» **TRY IT**:
Lines containing the word "extensions" are the ones to copy from the records below.

» **INFORMATION**:
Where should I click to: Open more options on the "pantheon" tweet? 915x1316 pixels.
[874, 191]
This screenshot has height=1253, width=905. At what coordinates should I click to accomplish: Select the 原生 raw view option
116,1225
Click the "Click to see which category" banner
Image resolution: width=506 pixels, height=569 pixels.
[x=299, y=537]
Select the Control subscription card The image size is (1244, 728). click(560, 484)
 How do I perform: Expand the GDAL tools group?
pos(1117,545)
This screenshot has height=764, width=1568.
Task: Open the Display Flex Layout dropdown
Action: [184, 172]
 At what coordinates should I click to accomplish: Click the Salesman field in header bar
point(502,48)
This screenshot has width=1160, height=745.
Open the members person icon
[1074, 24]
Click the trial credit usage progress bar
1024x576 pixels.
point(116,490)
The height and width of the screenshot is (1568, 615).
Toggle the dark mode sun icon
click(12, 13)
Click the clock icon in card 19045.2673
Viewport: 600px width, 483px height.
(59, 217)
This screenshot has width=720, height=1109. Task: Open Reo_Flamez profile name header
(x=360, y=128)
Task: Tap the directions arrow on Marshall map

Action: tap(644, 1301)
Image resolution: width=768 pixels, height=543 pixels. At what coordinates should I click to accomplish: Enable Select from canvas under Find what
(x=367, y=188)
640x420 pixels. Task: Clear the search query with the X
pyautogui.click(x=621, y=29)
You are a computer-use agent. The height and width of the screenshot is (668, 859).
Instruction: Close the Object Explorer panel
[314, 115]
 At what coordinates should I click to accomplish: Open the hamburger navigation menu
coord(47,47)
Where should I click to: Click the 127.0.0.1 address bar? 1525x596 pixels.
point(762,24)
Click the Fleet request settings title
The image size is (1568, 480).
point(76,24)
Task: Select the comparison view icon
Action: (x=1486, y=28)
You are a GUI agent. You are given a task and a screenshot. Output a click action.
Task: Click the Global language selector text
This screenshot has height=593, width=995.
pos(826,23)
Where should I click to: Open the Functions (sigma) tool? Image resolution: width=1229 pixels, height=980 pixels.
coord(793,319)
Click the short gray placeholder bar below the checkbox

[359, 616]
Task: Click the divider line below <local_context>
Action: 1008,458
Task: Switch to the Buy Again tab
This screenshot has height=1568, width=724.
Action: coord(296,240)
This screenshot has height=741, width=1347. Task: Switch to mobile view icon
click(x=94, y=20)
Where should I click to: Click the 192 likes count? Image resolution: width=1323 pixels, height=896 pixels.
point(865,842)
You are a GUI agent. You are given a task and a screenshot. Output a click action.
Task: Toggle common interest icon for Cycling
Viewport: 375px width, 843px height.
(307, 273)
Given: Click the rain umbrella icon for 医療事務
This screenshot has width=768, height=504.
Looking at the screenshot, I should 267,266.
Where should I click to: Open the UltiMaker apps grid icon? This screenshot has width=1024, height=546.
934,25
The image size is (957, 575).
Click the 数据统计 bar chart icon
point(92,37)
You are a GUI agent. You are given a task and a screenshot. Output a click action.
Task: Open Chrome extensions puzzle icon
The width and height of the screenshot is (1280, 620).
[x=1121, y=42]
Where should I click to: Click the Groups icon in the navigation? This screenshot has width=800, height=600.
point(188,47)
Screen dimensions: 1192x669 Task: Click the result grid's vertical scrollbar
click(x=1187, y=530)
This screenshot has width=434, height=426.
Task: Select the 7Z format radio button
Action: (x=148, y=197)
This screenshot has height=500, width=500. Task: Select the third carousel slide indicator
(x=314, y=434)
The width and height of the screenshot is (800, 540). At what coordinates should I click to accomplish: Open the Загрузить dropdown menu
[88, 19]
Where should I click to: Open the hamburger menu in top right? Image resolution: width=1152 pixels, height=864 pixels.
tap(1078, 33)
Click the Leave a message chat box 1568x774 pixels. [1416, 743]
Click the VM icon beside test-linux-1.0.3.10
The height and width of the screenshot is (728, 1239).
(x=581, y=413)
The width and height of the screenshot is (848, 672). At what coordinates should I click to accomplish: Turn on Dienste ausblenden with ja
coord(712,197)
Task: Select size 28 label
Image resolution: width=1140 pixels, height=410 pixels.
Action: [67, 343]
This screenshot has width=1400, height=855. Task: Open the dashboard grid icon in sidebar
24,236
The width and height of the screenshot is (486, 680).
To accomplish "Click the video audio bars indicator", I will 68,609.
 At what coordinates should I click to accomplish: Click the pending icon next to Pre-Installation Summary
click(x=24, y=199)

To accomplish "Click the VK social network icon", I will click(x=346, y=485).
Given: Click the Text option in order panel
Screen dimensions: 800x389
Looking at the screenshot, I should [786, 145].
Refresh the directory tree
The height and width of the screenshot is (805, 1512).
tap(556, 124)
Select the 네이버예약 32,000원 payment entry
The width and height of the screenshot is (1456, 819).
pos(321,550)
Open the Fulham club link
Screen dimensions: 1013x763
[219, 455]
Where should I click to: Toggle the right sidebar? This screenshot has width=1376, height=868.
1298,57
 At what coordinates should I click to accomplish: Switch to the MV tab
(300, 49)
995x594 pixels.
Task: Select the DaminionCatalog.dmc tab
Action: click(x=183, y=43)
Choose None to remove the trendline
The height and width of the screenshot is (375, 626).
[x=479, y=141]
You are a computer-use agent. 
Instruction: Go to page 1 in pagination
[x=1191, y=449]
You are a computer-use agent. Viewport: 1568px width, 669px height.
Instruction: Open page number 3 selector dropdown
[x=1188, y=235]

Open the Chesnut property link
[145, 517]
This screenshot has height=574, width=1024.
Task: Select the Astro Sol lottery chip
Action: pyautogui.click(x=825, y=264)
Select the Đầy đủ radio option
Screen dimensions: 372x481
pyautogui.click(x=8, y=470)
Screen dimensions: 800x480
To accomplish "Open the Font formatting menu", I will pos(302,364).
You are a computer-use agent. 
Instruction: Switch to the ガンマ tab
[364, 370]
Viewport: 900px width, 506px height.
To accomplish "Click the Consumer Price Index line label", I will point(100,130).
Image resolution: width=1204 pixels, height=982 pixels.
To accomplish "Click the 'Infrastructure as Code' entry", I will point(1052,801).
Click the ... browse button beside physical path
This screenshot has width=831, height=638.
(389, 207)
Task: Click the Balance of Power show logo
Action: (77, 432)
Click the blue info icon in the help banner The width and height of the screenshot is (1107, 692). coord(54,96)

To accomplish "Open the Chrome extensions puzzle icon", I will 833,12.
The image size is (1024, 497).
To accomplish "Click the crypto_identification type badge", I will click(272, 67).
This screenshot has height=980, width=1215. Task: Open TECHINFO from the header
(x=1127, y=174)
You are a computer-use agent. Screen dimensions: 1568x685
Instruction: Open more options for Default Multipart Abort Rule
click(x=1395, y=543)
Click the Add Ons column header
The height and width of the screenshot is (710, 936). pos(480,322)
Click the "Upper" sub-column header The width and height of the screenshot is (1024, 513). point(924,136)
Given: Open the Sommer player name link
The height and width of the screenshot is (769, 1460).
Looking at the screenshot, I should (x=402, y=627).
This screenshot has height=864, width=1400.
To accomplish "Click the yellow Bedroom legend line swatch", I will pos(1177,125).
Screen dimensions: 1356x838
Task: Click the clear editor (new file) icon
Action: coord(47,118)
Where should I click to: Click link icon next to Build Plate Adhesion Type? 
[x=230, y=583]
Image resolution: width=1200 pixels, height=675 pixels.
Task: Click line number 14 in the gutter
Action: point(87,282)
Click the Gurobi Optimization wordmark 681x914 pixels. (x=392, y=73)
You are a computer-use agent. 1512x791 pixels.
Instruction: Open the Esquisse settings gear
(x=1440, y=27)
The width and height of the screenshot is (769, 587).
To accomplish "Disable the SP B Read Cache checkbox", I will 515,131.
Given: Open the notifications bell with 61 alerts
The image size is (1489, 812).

» **SOLVED PROBLEM**:
Task: Open Chrome extensions puzzle icon
To accomplish "Open the Chrome extensions puzzle icon", I will 833,12.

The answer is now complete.